De la même manière, vous perdrez dix kilos si vous mangez mieux et si vous êtes mieux dans votre tête, pas en prenant des herbes pour maigrir. C'est une tendance terrible, car plus les gens prennent conscience qu'il y a des problèmes avec les médicaments, plus ils se tournent vers les compléments alimentaires. C'est du marketing !
Toujours selon Nutrinet, les consommateurs de compléments alimentaires sont généralement au courant des recommandations nutritionnelles, mangent souvent bio et ont un mode de vie plus sain que la moyenne. Comment expliquer que ce soit ces personnes, qui a priori n'en ont pas besoin, qui achètent le plus de compléments alimentaires ? Cette étude est-elle révélatrice d'un rapport "maladif" aux médicaments et aux compléments en tout genre en France ?
Manger bio, c'est bien. Même s'il n'est pas toujours facile d'être sûr qu'il s'agit de nourriture bio. Ce sont des gens qui sont à l'écoute de tout ce qui peut être positif en termes de bien-être, et qui sont très largement victimes de la publicité mensongère. Les bien-portants qui mangent bio n'ont pas besoin d'autre chose, normalement.

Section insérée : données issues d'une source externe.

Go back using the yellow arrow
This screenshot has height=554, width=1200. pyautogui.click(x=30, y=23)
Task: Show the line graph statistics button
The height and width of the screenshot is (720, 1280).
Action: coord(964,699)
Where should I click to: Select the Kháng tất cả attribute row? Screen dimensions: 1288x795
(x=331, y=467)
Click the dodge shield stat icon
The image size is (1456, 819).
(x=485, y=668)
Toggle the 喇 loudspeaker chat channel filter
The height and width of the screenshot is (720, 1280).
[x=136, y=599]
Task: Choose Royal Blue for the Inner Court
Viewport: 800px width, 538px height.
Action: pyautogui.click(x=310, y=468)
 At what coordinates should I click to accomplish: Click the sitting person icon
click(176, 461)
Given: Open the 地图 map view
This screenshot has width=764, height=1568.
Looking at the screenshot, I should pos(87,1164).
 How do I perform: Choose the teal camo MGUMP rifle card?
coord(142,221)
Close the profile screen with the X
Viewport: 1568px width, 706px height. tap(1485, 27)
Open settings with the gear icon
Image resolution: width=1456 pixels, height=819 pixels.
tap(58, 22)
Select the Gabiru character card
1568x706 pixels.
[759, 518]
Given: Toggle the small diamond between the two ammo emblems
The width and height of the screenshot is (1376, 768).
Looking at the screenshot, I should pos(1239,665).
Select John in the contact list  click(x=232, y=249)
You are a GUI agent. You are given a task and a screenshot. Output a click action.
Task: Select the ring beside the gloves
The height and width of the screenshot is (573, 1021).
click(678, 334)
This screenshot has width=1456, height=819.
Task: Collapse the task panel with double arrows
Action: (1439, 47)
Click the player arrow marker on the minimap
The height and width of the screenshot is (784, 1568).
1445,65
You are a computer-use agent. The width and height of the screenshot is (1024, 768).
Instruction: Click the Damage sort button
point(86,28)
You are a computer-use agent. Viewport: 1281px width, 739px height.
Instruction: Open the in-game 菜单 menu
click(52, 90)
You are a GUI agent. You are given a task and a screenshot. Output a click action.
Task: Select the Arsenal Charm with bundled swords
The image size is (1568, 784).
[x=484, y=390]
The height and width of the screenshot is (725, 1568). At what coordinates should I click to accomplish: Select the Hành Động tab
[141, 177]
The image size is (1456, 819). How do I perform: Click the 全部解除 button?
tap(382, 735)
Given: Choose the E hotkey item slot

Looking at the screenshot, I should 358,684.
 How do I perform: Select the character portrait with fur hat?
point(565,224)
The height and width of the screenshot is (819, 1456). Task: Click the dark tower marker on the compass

Certaines personnes qui subissent une chimiothérapie peuvent trouver que tel ou tel complément alimentaire leur fait du bien. Il y a au moins effet placebo, ce qui n'est pas si mal. J'aime mieux qu'il y ait cet effet avec un complément, si tant est que le médecin soit au courant et qu'il n'y ait pas de contre-indication. Au contraire, ce sont des produits qui, pour un certain nombre, sont assez efficaces. Mais efficacité veut dire toxicité potentielle, et cette dernière peut elle-même être mélangée avec la toxicité des médicaments prescrits normalement.
J'évoque l'épisode du fluor dans mon livre, qui est extraordinaire : pour des histoires d'argent on a fait donner pendant une vingtaine d'années du fluor à tous les enfants. Ce qui a créé des complications... Il faut être extrêmement prudent, mais ne pas légiférer.